* YOUR INSTRUCTIONS
Repeat the entries below exactly. Begin with the first line and end with the line that contains "Click the refresh".

START EXERCISE INPUTS

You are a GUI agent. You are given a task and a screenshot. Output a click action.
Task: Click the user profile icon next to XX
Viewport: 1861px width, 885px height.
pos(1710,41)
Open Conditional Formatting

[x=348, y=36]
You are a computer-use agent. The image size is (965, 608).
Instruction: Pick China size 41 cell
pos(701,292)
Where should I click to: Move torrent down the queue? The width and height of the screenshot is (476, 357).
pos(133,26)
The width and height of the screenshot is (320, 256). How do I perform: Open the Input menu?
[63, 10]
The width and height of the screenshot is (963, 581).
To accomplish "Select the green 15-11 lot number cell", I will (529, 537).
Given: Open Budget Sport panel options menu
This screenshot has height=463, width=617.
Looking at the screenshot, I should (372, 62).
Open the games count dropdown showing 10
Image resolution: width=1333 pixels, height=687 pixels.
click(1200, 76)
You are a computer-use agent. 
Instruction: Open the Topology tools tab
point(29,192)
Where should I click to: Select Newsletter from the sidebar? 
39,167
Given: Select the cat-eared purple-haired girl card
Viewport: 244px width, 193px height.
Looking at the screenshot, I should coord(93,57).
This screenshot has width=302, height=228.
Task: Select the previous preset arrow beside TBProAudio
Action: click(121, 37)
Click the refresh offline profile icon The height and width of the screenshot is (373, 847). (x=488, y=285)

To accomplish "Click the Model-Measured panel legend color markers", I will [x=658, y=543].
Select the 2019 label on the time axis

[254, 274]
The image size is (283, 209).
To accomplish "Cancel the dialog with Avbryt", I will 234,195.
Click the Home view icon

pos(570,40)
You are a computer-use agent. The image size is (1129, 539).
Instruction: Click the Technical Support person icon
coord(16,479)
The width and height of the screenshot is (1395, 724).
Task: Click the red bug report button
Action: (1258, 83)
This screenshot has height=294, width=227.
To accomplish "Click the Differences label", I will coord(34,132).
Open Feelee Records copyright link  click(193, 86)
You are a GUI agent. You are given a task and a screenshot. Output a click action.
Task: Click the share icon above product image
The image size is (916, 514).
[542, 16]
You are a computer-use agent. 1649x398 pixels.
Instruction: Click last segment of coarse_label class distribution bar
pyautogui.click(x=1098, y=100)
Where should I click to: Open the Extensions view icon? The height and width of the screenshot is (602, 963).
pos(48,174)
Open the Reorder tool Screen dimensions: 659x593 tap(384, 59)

END EXERCISE INPUTS

* ANSWER BELOW
You are a GUI agent. You are given a task and a screenshot. Output a click action.
Task: Click the user profile icon next to XX
Viewport: 1861px width, 885px height.
pos(1710,41)
Open Conditional Formatting

[x=348, y=36]
You are a computer-use agent. The image size is (965, 608).
Instruction: Pick China size 41 cell
pos(701,292)
Where should I click to: Move torrent down the queue? The width and height of the screenshot is (476, 357).
pos(133,26)
The width and height of the screenshot is (320, 256). How do I perform: Open the Input menu?
[63, 10]
The width and height of the screenshot is (963, 581).
To accomplish "Select the green 15-11 lot number cell", I will (529, 537).
Given: Open Budget Sport panel options menu
This screenshot has height=463, width=617.
Looking at the screenshot, I should (372, 62).
Open the games count dropdown showing 10
Image resolution: width=1333 pixels, height=687 pixels.
click(1200, 76)
You are a computer-use agent. 
Instruction: Open the Topology tools tab
point(29,192)
Where should I click to: Select Newsletter from the sidebar? 
39,167
Given: Select the cat-eared purple-haired girl card
Viewport: 244px width, 193px height.
Looking at the screenshot, I should coord(93,57).
This screenshot has width=302, height=228.
Task: Select the previous preset arrow beside TBProAudio
Action: click(121, 37)
Click the refresh offline profile icon The height and width of the screenshot is (373, 847). (x=488, y=285)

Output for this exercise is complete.